OATML-Markslab / ProteinGym

Official repository for the ProteinGym benchmarks
MIT License
219 stars 20 forks source link

Predictions for Each Mutant in the Random Cross-Validation Scheme #17

Closed benjaminalbert closed 6 months ago

benjaminalbert commented 9 months ago

Thank you very much for providing this amazing resource!

I would appreciate your help:

  1. Would you please direct me to the ProteinNPT predictions for each mutant in the random CV scheme?
  2. Were uncertainty quantifications calculated across the CV schemes? If so, would you please also provide those predictions per mutant?

By the way, the link provided in the README for downloading all the baseline scores on the DMS substitutions is dead, though I'm not sure if this zip would contain the data I'm looking for.

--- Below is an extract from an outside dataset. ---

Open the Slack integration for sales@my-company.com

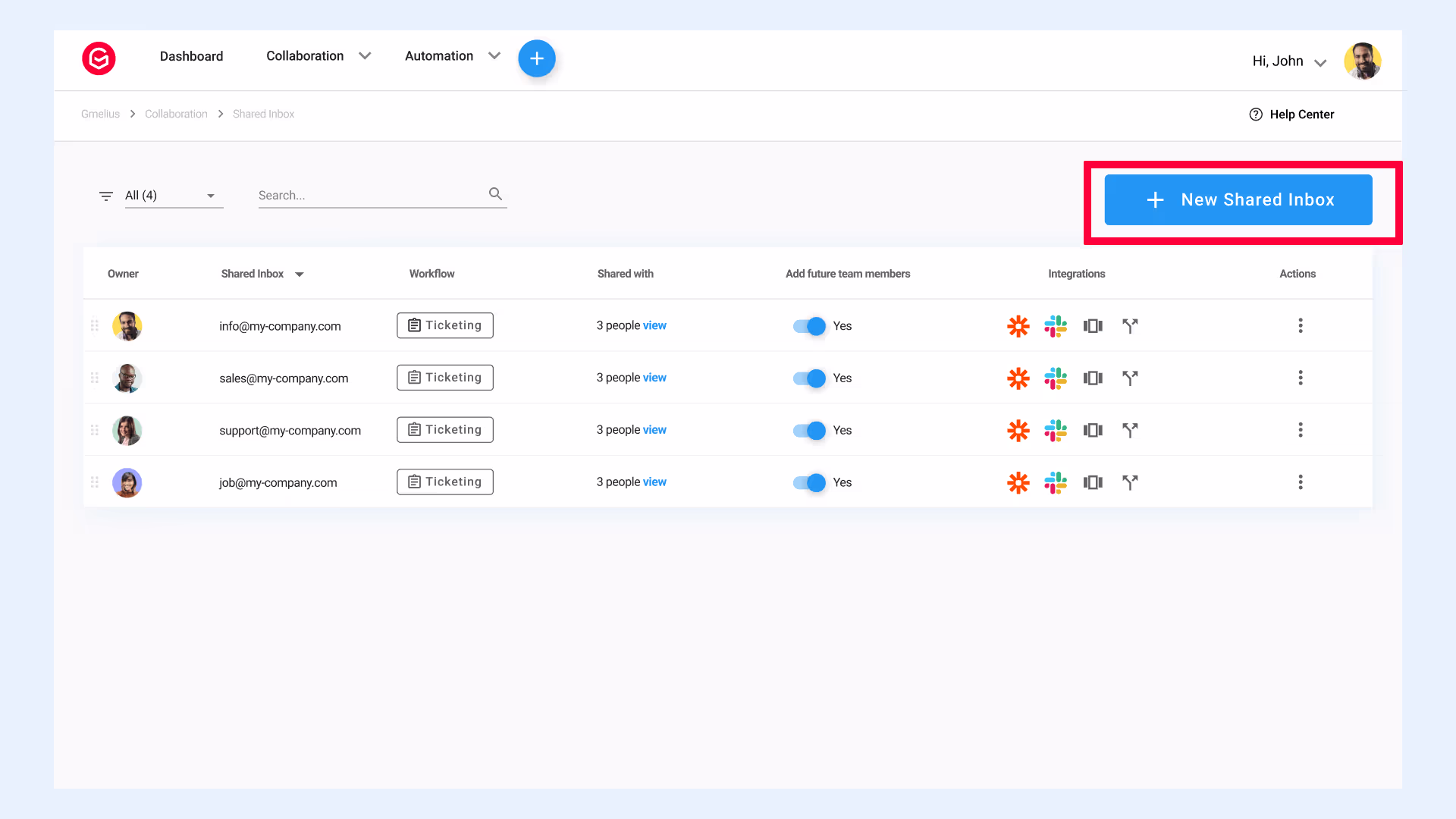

Thank you in advance, Benji

pascalnotin commented 9 months ago

Hi Benji,

Thank you! To answer your questions:

  1. The supervised scoring files at the mutant level are not yet available for download (only zero-shot predictions are available at the mutant level for now), but we will package them up and release soon. In the meantime, you may refer to the detailed performance files for supervised baselines here and to the updated ProteinNPT codebase with instructions to reproduce all results here.
  2. Are you asking for the uncertainty quantification estimates used to create Fig.10 of the ProteinNPT paper?
  3. Thank you for flagging the error with the download link. This was an outdated name for one of the the scoring files which we have just updated on the README. All downloads for files listed in the table should properly work, but please let us know if you run into any issues!

Best, Pascal

benjaminalbert commented 9 months ago

Hi Pascal, thanks for the response. Regarding question 2, I was wondering whether UQ estimates were available at the mutant level along with the predicted scores at the mutant level, not for the protein redesign experiments, but for the 5-fold random CV scheme. For example, when you release mutant-level scores for question 1, will you also provide mutant-level predicted standard deviations from the hybrid UQ approach?

pascalnotin commented 9 months ago

Hi Benji,

We will not be releasing UQ estimates within the detailed scoring files for question 1 as this is not something we have computed for all baselines & DMS assays in ProteinGym. But we should still have the data we used to create Figure 10 from the ProteinNPT paper, which includes UQ estimates for ProteinNPT for the 3 CV schemes, for the different uncertainty schemes and for ~100 assays. Is that something that would be helpful to you?

Best, Pascal

benjaminalbert commented 9 months ago

Yes, that data would be very helpful. I look forward to it, and once again, I appreciate your help.

benjaminalbert commented 6 months ago

Hi @pascalnotin, we were wondering if you could also please provide the data used to generate figure 2 (multiples mutants performance) and whether UQ values were calculated?

pascalnotin commented 6 months ago

Hi @benjaminalbert -- we did not compute UQ values on multiples, but the data used to generate figure 2 can be found here: https://docs.google.com/spreadsheets/d/1jygsC0CDlxYUY2-YveJ-58yEhMKcwn4JY_D8Toc-5IA/edit?usp=sharing

benjaminalbert commented 6 months ago

Thank you very much, Pascal! Lastly, if you have MSEs and metrics calculated per fold (so that others can compare with statistical tests), we would greatly appreciate it.

pascalnotin commented 6 months ago

Hi @benjaminalbert -- I just added the per fold metrics to the same google sheet.

benjaminalbert commented 6 months ago

Great, thank you very much!

pascalnotin commented 6 months ago

Hi @benjaminalbert -- quick note on the latest results I shared: by default we standard normalize target values for modeling, which has an impact on the actual MSE performance values we report (it uniformly impacts all models/baselines we compare against though). Spearman performance being scale-independent is not impacted.

benjaminalbert commented 6 months ago

Hi @pascalnotin, thanks for the note. I saw in the ProteinNPT repo that the targets are standardized by the mean and std of the 3 training fold targets for each iteration of 5-fold CV.